### [SUPPLIED INFORMATION]

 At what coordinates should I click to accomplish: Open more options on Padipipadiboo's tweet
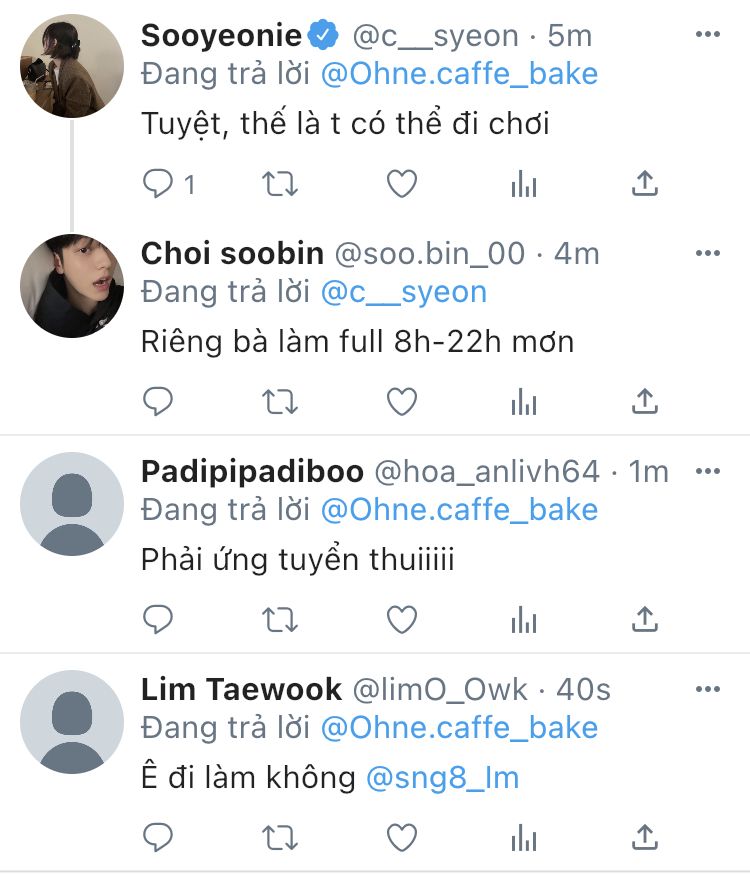click(x=708, y=471)
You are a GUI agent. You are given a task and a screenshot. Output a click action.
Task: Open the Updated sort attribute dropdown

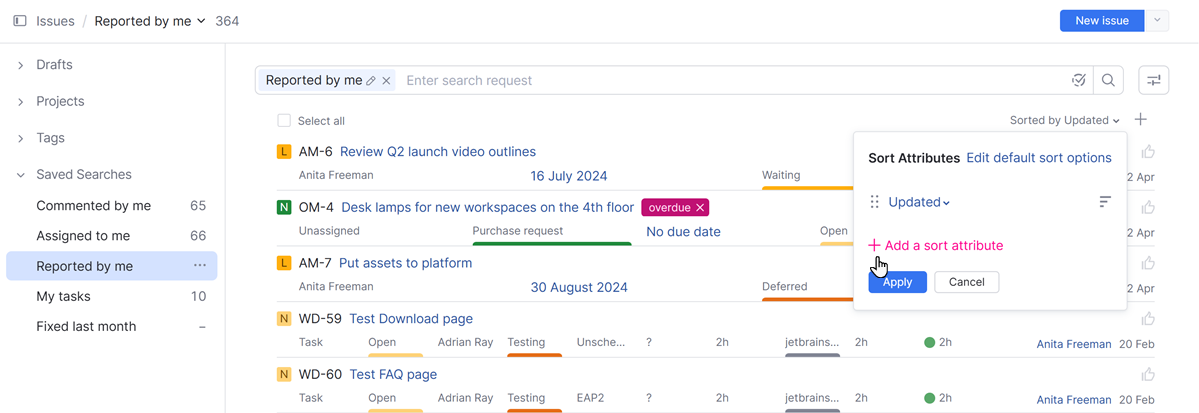pos(919,202)
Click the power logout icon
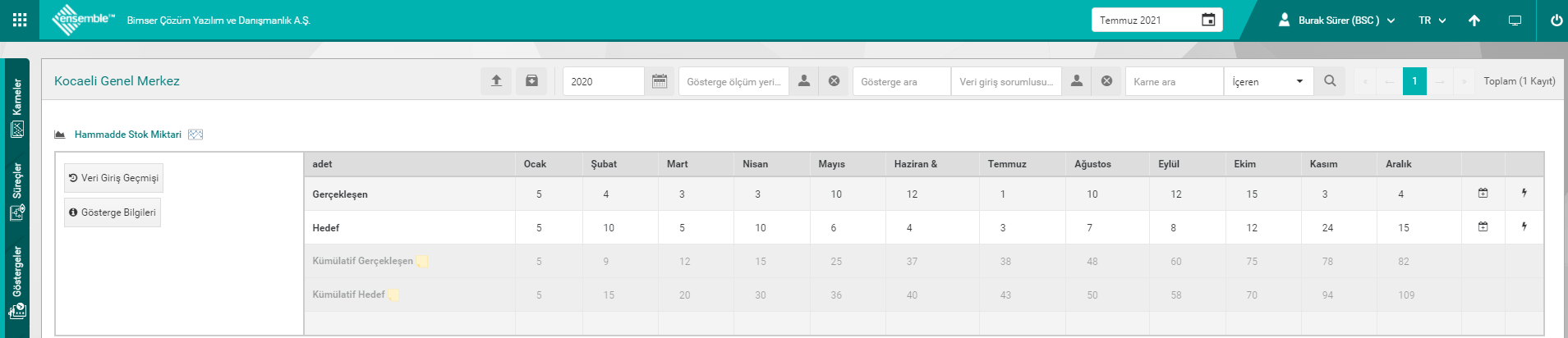The width and height of the screenshot is (1568, 338). (1556, 21)
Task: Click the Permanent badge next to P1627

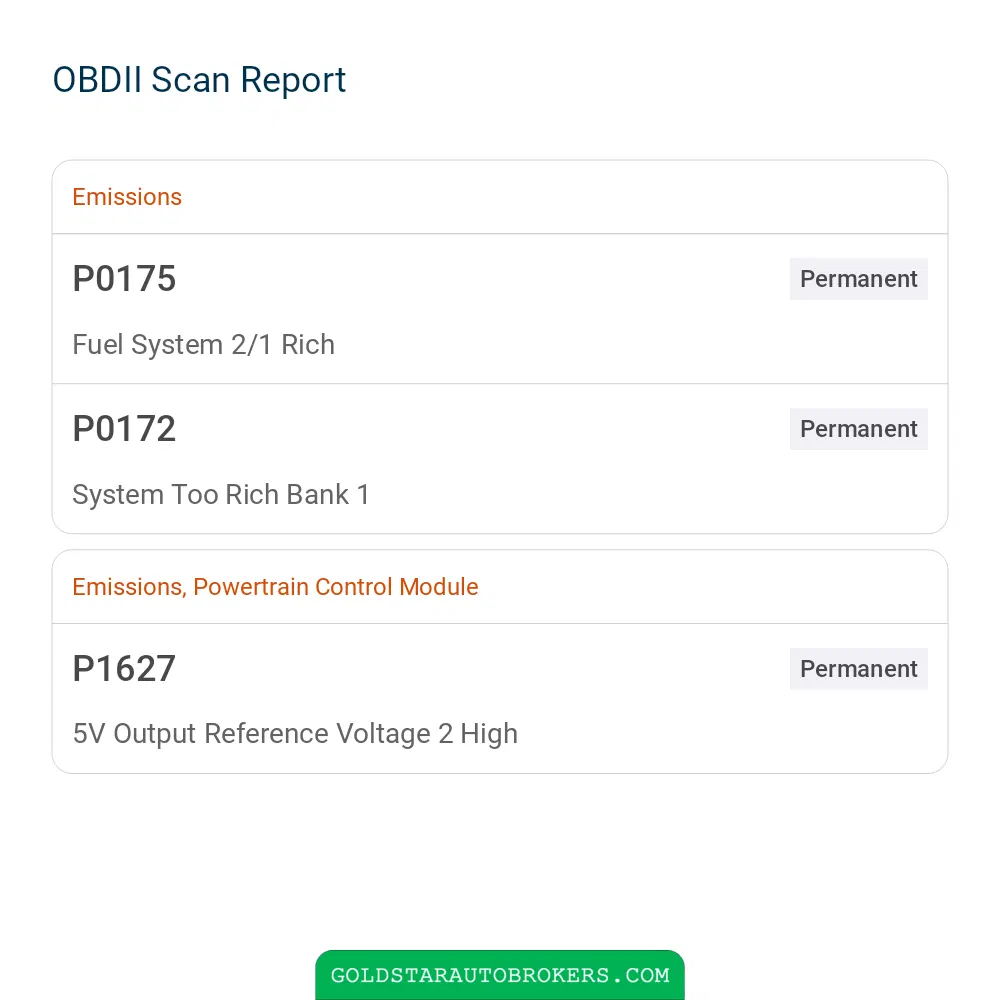Action: click(858, 668)
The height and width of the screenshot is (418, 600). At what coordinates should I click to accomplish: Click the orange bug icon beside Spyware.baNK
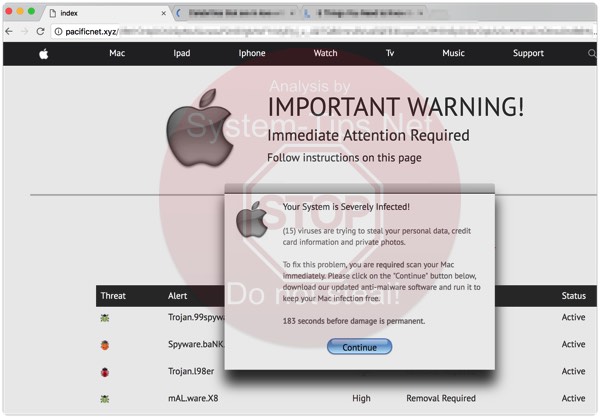point(105,345)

### [TRY IT]
Take the line containing "Task: Click the Permanent badge next to P1627" as the first line and the last line of the data above as the final one, and output exactly the lines between them, inclusive, with no pictures.

### [PROBLEM SOLUTION]
Task: Click the Permanent badge next to P1627

Action: click(858, 668)
The height and width of the screenshot is (418, 600). At what coordinates should I click to accomplish: Click the orange bug icon beside Spyware.baNK
point(105,345)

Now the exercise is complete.